PHP File Download Hit Counter

Describes technical hurdles while building a file download hit counter in PHP.

Introduction

My cross-platform, desktop text editing software, KeenWrite, bundles: a Java Runtime Environment; JavaFX; and Renjin. While this eases cross-platform development and gives the editor the ability to produce living documents from external data, the self-extracting binaries are hefty. One downside to moving from GitHub to GitLab is that the latter limits file uploads associated with releases. Meaning, KeenWrite is too big to host on GitLab.

As a consequence, there’s no longer a way to display a download count. This post, then, walks through creating a transparent download hit counter for files hosted on a static web server in PHP, without using a database or JavaScript.

To see it in action, visit KeenWrite’s homepage and download a version for your operating system, then refresh the homepage.

Audience

Readers will need to know PHP, HTML, regular expressions, bash, AWK, Server-Side Includes (SSI), and using .htaccess files. Whether you’re starting out with PHP, have used it for a few years, or want to track file downloads, then this post is for you.

Requirements

Follow along using:

Set up and configure the web server to execute both .shtml and .php files.

Behaviour

Generally, I approach problems by writing down the big picture items. In this case, we have:

From such a small idea (count binary file downloads), a cornucopia of problems spill onto our plate, including:

There’s a lot to unpack, so let’s take the issues one by one.

Setup

Before we get into the nitty gritty details, there are a few PHP-centric items we’ll want to address.

Source file format

When using PHP, blank lines or spaces before or after the code blocks may interfere with sending headers. Take care when creating a file named count.php so that the contents have no extra whitespace:

<?php
?>

Place the file in a downloads directory on the web server.

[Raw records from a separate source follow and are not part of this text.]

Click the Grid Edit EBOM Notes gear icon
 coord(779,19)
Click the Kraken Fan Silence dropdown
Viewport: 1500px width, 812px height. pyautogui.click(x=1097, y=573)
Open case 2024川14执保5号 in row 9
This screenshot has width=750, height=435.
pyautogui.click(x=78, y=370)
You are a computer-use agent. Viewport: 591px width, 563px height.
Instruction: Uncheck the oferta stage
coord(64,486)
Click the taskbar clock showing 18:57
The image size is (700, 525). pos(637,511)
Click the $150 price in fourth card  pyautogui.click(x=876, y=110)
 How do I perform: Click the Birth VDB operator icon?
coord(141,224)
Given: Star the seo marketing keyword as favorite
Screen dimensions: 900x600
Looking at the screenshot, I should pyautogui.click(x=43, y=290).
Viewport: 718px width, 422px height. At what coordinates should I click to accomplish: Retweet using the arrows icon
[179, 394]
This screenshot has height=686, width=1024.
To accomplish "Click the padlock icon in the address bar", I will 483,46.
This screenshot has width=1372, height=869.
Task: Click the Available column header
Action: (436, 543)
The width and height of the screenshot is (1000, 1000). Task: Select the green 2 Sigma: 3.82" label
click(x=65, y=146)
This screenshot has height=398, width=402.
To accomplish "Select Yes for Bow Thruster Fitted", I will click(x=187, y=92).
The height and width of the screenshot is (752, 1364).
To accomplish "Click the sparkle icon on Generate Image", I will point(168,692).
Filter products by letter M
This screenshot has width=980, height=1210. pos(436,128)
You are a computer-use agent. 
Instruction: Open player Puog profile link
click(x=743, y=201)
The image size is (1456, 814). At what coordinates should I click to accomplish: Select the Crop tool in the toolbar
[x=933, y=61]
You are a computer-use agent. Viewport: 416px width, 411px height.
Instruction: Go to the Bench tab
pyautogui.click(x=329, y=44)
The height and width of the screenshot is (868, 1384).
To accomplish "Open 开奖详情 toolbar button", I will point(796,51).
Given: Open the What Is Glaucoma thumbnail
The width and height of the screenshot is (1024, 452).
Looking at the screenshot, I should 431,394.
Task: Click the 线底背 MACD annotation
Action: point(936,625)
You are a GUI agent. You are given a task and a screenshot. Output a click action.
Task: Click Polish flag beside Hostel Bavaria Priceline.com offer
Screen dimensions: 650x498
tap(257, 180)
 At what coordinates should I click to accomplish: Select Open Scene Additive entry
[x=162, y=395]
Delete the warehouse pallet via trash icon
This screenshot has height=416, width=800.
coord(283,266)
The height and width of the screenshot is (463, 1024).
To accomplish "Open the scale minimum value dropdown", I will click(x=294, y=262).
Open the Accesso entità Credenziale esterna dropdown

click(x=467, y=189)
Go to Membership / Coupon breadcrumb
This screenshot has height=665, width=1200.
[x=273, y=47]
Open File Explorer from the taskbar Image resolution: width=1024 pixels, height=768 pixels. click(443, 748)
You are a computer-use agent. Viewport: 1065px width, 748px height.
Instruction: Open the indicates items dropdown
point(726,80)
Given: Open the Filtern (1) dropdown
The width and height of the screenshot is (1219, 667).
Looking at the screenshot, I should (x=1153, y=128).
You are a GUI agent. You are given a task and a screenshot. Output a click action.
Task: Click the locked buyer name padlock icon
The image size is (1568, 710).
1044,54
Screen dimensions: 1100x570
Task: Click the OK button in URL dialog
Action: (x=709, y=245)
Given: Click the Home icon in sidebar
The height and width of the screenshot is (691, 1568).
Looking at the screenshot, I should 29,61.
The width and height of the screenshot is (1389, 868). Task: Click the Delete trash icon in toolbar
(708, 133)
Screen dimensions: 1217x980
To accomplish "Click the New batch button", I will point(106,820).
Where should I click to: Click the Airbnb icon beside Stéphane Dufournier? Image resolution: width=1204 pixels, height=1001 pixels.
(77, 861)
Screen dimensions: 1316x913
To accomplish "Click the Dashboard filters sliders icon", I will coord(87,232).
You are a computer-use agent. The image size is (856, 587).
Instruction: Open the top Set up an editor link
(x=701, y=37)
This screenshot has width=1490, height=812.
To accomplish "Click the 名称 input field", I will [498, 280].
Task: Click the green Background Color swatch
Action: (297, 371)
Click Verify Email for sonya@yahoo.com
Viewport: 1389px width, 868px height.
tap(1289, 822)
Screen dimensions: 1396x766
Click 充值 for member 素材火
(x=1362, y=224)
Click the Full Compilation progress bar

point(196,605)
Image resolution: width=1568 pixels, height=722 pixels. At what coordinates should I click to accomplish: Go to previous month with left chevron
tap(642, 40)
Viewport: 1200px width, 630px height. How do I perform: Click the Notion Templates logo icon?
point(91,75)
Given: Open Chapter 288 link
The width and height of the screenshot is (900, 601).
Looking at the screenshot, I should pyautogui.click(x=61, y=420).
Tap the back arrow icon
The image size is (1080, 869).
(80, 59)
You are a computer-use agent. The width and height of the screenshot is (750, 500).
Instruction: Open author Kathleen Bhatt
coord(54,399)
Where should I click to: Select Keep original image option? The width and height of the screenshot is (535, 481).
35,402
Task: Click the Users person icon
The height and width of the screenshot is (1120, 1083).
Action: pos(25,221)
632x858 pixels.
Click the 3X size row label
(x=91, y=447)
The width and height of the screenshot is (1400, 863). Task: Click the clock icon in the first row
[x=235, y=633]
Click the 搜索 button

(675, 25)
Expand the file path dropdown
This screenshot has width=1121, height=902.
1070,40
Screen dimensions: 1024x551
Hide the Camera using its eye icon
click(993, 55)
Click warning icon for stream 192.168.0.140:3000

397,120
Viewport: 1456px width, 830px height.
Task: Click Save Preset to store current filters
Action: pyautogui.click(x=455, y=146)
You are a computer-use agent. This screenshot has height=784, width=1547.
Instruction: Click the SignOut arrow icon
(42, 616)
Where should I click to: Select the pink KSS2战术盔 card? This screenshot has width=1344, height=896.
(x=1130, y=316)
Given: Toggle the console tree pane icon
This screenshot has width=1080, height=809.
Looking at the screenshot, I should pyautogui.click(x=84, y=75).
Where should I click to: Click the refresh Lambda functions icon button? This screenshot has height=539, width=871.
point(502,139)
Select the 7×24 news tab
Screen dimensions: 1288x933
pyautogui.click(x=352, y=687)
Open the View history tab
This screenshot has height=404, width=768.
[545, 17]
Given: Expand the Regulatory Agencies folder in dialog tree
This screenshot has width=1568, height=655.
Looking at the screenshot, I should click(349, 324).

We’ll continue adding to the source file as we go.

Diagnostics

Sometimes web sites will burp PHP errors, often due to database problems. Redirecting errors to a log file avoids exposing such details to end users:

<?php
  ini_set( 'log_errors', 1 );
  ini_set( 'error_log', '/tmp/php-errors.log' );

Monitor /tmp/php-errors.log every so often to make sure no unexpected behaviour is present in the code.

House cleaning

PHP has some quirks that arise from a stateless client-server model. Such as addressing denial-of-service attacks by closing the connection after a period of time. To detect cancelled downloads, we’ll need to make sure the script can run to completion. This entails setting an infinite timeout and ignoring connections terminated from the client-side.

We also want to make sure PHP’s output buffer is closed and that we can maintain a session across separate download requests. That session information allows detecting when the same user makes multiple download requests within a certain time period. A session is typically maintained using a short cookie sent to the client from the server.

  set_time_limit( 0 );

  while( ob_get_level() > 0 ) {
    ob_end_flush();
  }   
    
  if( session_id() === "" ) {
    session_start();
  } 

  ignore_user_abort( true );

Algorithm

With setup out of the way, let’s return to the high-level algorithm, which is reasonably straightforward:

  1. Obtain the file name to download.
  2. Transmit the file to the client.
  3. Increment the counter for a unique hit.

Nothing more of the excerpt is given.